S’il est heureux de découvrir deux œuvres méconnues de Tomasi et Barber, c’est surtout le choix de deux compositrices contemporaines qui marque durablement: le raffinement de Higdon fait mouche ici encore, autour d’une fluidité aérienne pleine d’esprit, dans le style néoclassique de Stravinski. McDowall fait valoir davantage d’états d’âme et de caractère, le tout parfaitement mis en valeur par l’élan et la grâce des interprètes, encore une fois à leur meilleur. Un très beau disque.

vendredi 6 septembre 2019

« American Rapture » par l’orchestre de Rochester - Ward Stare - Disque Azica


On avouera avoir été attiré par ce disque pour la belle symphonie de jeunesse de Samuel Barber (1910-1981), dont la musique résonne encore trop peu dans nos contrées en dehors de l’inévitable Adagio pour cordes. Si la version un rien trop sage de Ward Stare fait valoir la parfaite mise en place de l’orchestre de Rochester, on préféra néanmoins, dans ce style apollinien, la gravure réalisée en 2003 par Wolfgang Sawallisch avec la Radio bavaroise (Farao Classics). Ceux qui préfèrent un geste plus sanguin se tourneront vers Howard Hanson (Mercury, 1958), déjà avec l’Orchestre de Rochester – une formation décidément familière de cette Première Symphonie (1936), dont le souffle épique évoque souvent Sibelius et Holst.

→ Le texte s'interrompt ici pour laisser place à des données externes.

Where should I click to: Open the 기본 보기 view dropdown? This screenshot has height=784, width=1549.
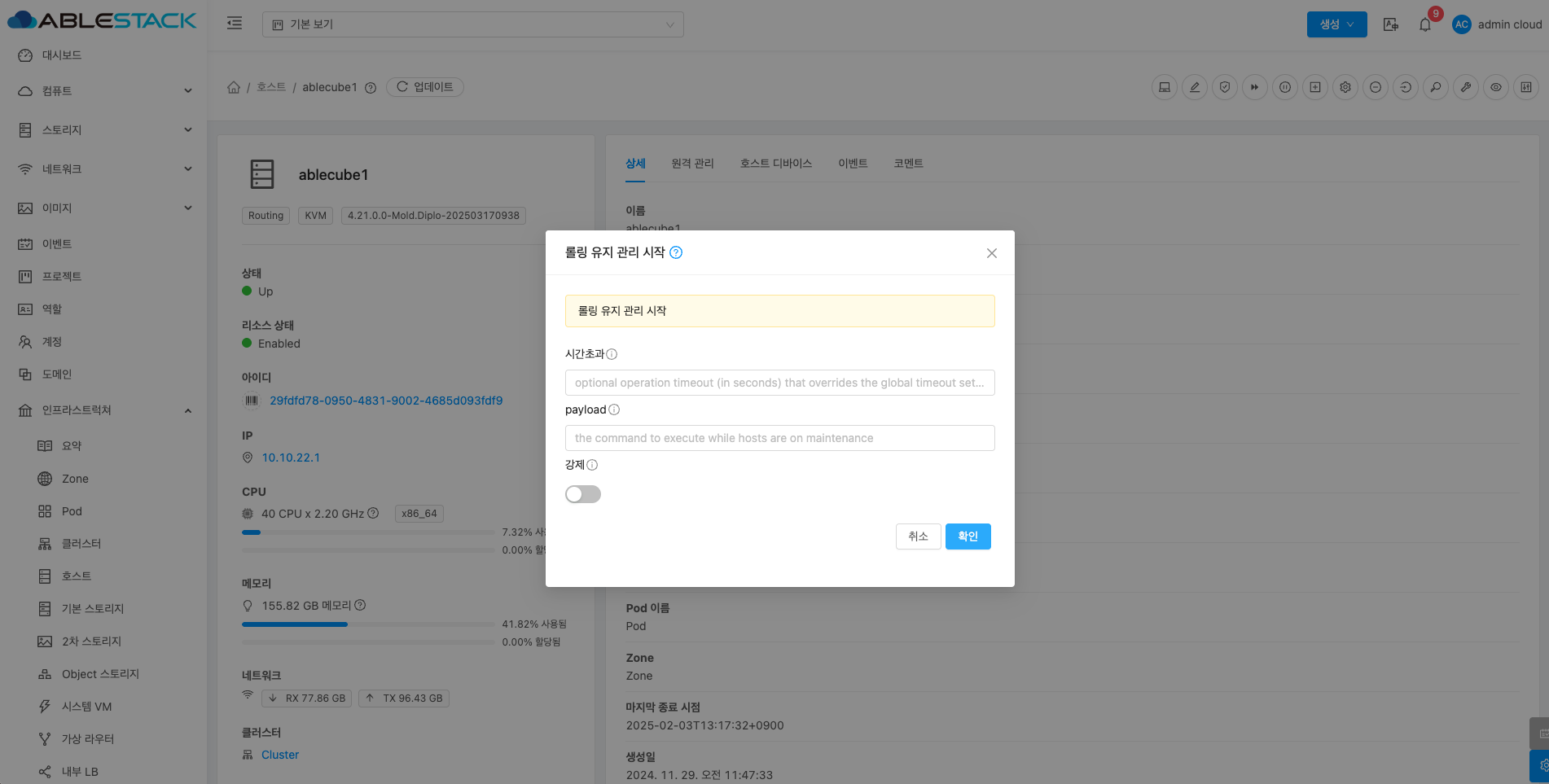[x=472, y=24]
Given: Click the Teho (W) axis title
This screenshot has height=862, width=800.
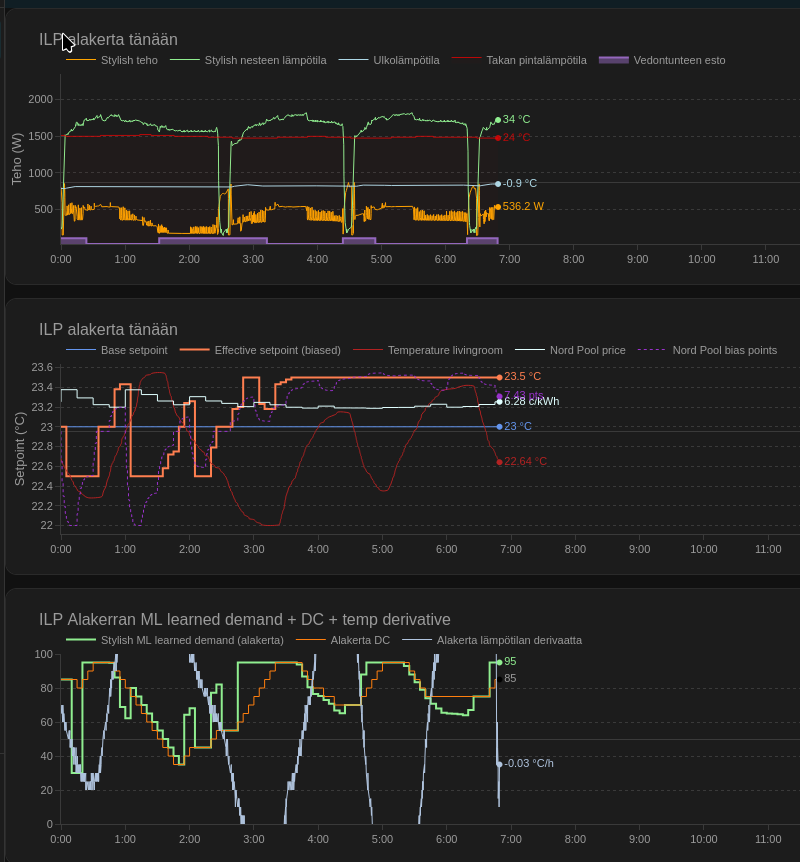Looking at the screenshot, I should click(x=16, y=159).
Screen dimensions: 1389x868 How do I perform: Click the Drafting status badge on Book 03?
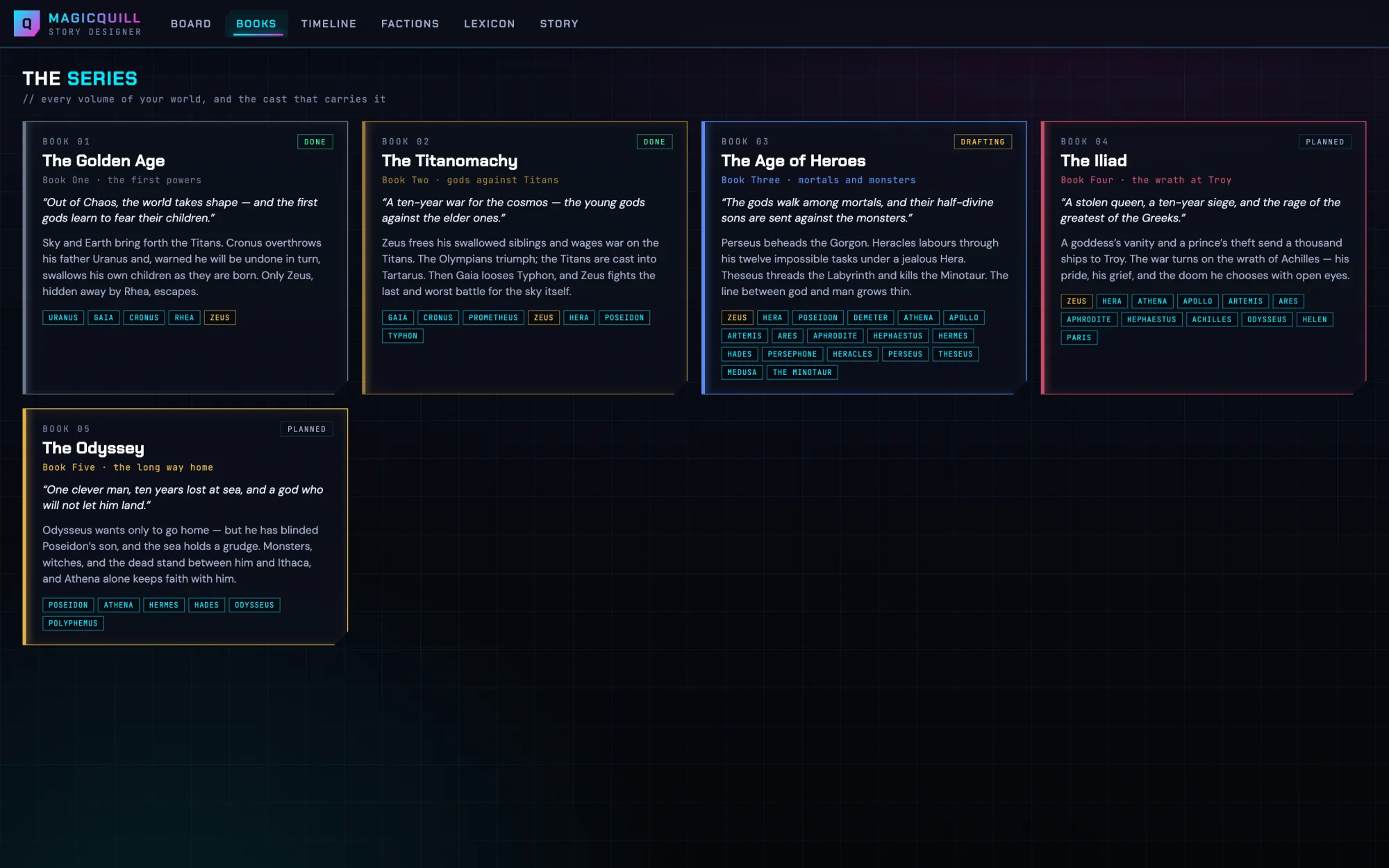(983, 142)
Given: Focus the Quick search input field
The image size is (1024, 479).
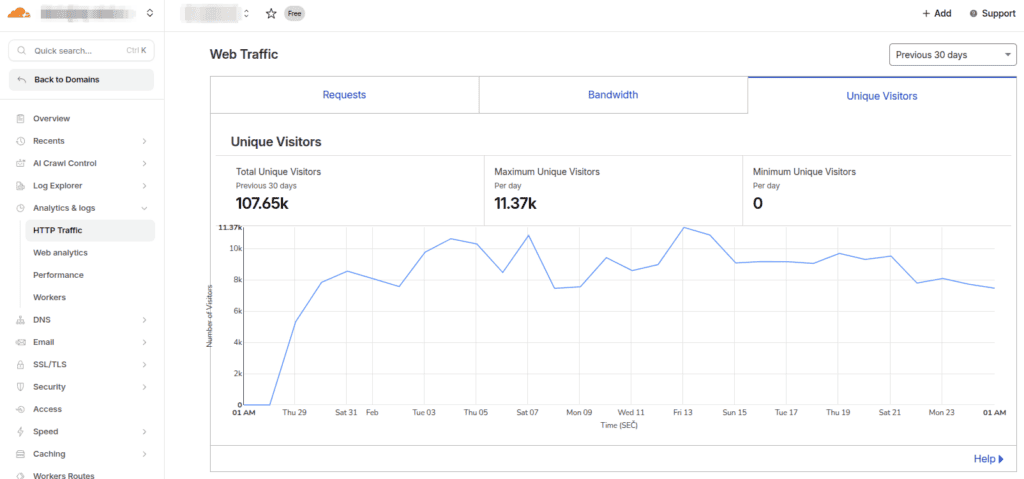Looking at the screenshot, I should pos(82,50).
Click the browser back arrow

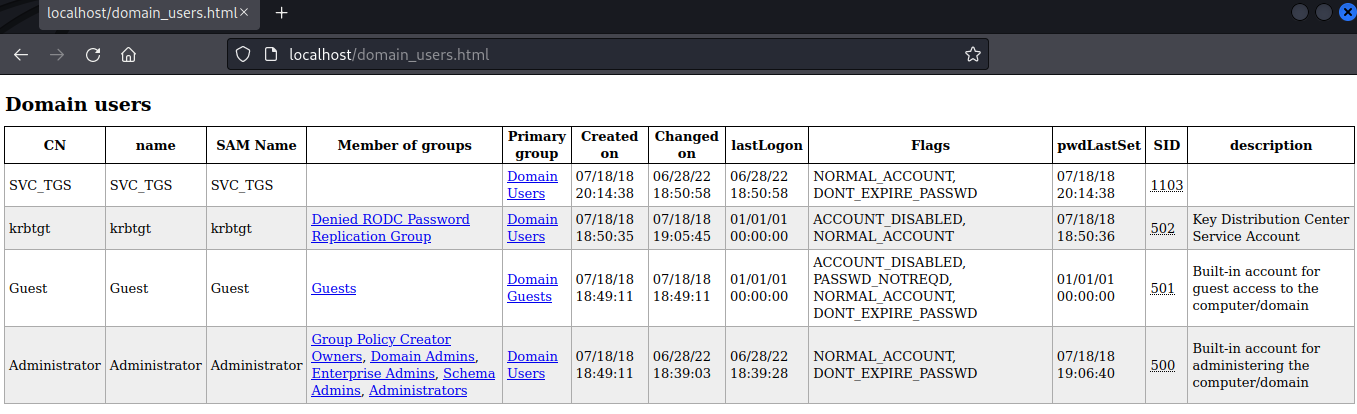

Le disque trouve toutefois un intérêt de premier plan avec le premier enregistrement mondial du Concerto pour harpe de Jennifer Higdon (née en 1962), une compositrice défendue avec constance par Hillary Hahn depuis plusieurs années (voir notamment son Concerto pour violon sorti chez Deutsche Grammophon en 2011). Son style néoromantique semble avoir évolué vers une primauté plus grande de la mélodie, tout en faisant valoir de superbes jeux de timbres, finement entremêlés avec quelques emprunts minimalistes. Yolanda Kondonassis porte ce disque de toute son élégance et de sa sensibilité à la harpe, au service d’une interprétation qui n’en oublie jamais l’élan narratif global. Autre création avec Rapture de Patrick Harlin (né en 1984) qui fait entendre plus encore les influences minimalistes, relançant sans cesse l’attention par une fine rythmique nerveuse et mystérieuse en arrière-plan, efficace et entêtante.


On regrettera seulement le minutage trop court de ce disque. Il aurait été possible, par exemple, de graver d’autres ouvrages symphoniques de Barber, notamment l’un des trois méconnus Essais symphoniques (1937, 1942 et 1978) ou le plus familier et réussi Knoxville: Summer of 1915 (1947).